Date:
- 25 April 2006
Location:
- Macau Ricci Institue
Time:
- 18:00 to 21:30
Cost:
- Free
Languages:
- English
Speaker
Werner Breitung
Werner Breitung was born in Berlin (Germany). He currently is Associate Professor of Geography in Guangzhou. His research interests are cities and borders, especially the impact of globalisation and political change on cities and transborder developments. His regional foci are China and East Asia, partly in comparison with European examples. With degrees in geography and mathematics from Free University Berlin he did his PhD in geography at the University of Basel ( Switzerland ).
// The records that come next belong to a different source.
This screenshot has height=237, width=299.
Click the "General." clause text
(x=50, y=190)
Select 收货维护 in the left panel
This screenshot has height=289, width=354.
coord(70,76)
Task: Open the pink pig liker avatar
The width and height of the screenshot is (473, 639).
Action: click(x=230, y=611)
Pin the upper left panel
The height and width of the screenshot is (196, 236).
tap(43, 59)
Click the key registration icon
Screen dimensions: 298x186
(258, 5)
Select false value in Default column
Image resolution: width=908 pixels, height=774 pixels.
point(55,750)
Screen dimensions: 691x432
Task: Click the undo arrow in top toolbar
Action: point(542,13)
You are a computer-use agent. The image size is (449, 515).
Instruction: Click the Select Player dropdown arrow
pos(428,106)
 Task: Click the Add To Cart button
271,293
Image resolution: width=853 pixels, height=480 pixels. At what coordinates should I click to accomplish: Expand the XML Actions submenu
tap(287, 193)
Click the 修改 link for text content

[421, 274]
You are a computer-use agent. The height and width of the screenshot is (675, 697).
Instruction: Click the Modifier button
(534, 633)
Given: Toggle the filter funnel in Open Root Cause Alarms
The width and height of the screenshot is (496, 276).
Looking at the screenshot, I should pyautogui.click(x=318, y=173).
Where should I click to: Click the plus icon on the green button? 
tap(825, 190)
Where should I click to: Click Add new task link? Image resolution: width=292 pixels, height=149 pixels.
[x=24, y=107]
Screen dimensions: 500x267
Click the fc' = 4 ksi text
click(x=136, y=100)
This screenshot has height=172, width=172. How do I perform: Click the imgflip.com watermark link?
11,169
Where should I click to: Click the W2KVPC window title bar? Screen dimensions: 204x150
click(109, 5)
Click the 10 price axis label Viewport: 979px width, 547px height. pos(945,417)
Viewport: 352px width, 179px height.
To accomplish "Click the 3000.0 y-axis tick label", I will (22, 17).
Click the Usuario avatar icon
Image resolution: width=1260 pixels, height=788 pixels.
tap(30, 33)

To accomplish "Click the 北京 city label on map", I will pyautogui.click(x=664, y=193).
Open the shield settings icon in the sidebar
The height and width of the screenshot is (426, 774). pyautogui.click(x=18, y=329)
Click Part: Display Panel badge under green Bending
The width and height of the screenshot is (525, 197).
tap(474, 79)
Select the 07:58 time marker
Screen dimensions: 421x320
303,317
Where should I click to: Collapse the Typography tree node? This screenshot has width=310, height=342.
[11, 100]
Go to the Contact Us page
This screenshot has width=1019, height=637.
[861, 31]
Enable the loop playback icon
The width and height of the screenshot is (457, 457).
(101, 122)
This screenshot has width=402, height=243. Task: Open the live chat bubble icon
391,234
His doctoral thesis on “ Hong Kong and the integration process. Spatial patterns and planning concepts” was published as a book in 2001. Dr. Breitung has lived in Hong Kong since 1994 and taught at the University of Macau from 2001 to 2003, University of Hong Kong since 2001 and Sun Yat-Sen University in Guangzhou and Zhuhai since 2004. He was a research scholar of the Instituto Cultural do Macau (ICM) and has recently been appointed Regional Editor for China of the German geography journal Geographische Rundschau International. His publications are mainly on Hong Kong as a global city and on cross-border integration in the Pearl River Delta.
Introduction
Macao people are border people. They live with the border to Zhuhai, which has become part of their everyday lives. Their identity, their thinking and their choices are influenced by this spatial setting, as much as they are influenced for example by living in a Chinese, in a post-colonial or in an urban environment. The lecture is based on quantitative surveys and qualitative interviews in Macao, Zhuhai and Zhongshan conducted in 2003 and 2004. They reveal a wide array of experience with the border and with the places and people beyond it. People recall the rapid transformation of Zhuhai and changes in the border administration. They also comment on their identities and the perceived differences between Macao and Zhuhai people. While most of them emphasize the unity of the country and people, a striking amount of negative views about mainlanders also emerges in the interviews. The border still features strongly in the minds, and few Macao people would agree to remove it. They have, on the other hand, already developed a transborder life style as is exemplified by issues such as shopping, petty smuggling, cross-border marriages and cross-border commuting. The border is apparently seen less as a limitation than as an opportunity.